January 29, 2014
Goodness how time is flying. Already the month of January is almost over. I haven't done nearly as much research on grad schools as I had hoped =/
National College - now ANU - called me yesterday - offering me my old position with them - the one I kind-of started out with to begin with. I sent back a soft rejection - saying that I'm really enjoying working part-time right now and not looking for a full-time position.
Part of me wonders if people looking at my current situation see it as a waste of my talents and life - to be working part time at a retail store and piddling the rest of my life away. part of me wonders whether that's the REAL reason I'm looking into grad school. At least working part time as a professor is respectable and understandable for some people.
I feel like I could go back to working full time with "normal hours." The pay would be nice - it would help Jason and I get out of debt - but the other part of me thinks of how unhappy I was and unhappy I might be - would probably be - going back to work a conventional office/business position.
I believe I made the right decision - but there's still this little voice of doubt - not to mention the guilt that I still have not looked to my future or really done "real" research on grad schools...
Try it Whitney - before you give up on it...
Stop letting fears and doubts and excuses and laziness paralyze you.
Psalm 85
"Show us your steadfast love, O Lord,
and grant us your salvation.
Let me hear what God the Lord will speak,
for he will speak peace to his saints;
but let them not turn back to folly.
Surely his salvation is near tot hose who fear him.
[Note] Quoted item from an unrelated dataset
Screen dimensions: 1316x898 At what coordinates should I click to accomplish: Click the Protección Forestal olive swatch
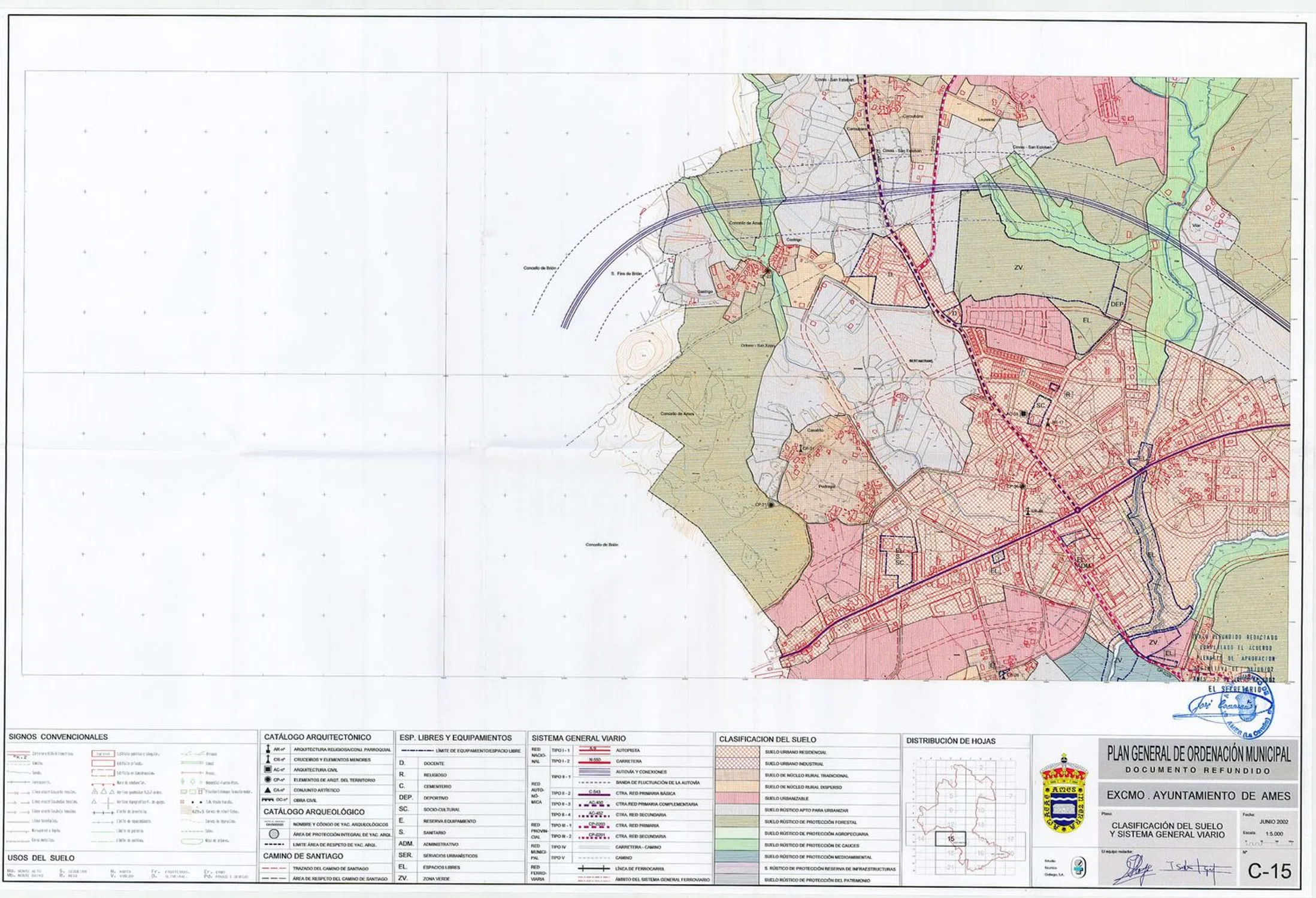[739, 822]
that glory might dwell in our land.
Steadfast love and faithfulness meet;
righteousness and peace kiss each other.
Faithfulness springs up from the ground,
and righteousness looks down from the sky.
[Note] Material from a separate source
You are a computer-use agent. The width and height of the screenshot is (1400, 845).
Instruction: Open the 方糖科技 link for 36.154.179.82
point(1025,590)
Yes, the Lord will give what is good,
and our land will yield its increase.
Righteousness will go before him
and make his footsteps a way."
What a beautiful Psalm Father. Reading it I feel peace descending on my soul - soft as snowfall. I want it to blanket the worry immediately - thick and fast - but this is a gentle covering - layer by layer.
Be at peace Whitney.
And I realize there is an activity to peace - and a disquiet in doing nothing.
Help me Lord not to sit idly by waiting for my life to happen - But to be active in the peace of my soul. Whether it is grad school or working and playing part time or pursuing whatever You may have in store for me - Father I pray that contentment and assurance would come from You alone... not from the praise of men or the world's approval.
What may look like a waste to others - may be Your cultivating a garden of fruits of the Spirit that I pray would bless many lives. Help me to learn that and trust it well Lord. Burrow it deep in my heart as a conviction of Your truth. Amen.
Thank you for the Psalm this morning. It is a gift.